▶ **Task prompt**
Return the rows from the line with "Where should I click to: Open" to the line with "pyautogui.click(x=48, y=142)", copying each line exactly.

▶ **Given data**
━━━━━━━━
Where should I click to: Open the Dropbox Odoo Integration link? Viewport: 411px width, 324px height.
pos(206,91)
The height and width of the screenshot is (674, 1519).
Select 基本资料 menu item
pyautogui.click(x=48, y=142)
━━━━━━━━
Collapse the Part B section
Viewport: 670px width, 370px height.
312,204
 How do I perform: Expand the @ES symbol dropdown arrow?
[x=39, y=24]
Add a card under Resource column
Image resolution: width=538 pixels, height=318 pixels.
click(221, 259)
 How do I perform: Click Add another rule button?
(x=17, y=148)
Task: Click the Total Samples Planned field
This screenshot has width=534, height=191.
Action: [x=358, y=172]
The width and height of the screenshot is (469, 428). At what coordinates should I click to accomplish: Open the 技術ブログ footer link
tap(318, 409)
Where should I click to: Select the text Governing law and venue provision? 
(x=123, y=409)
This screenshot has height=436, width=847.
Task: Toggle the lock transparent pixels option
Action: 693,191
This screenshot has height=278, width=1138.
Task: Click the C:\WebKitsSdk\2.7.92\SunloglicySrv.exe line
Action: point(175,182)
━━━━━━━━
▶ **Response**
Where should I click to: Open the Dropbox Odoo Integration link? Viewport: 411px width, 324px height.
pos(206,91)
The height and width of the screenshot is (674, 1519).
Select 基本资料 menu item
pyautogui.click(x=48, y=142)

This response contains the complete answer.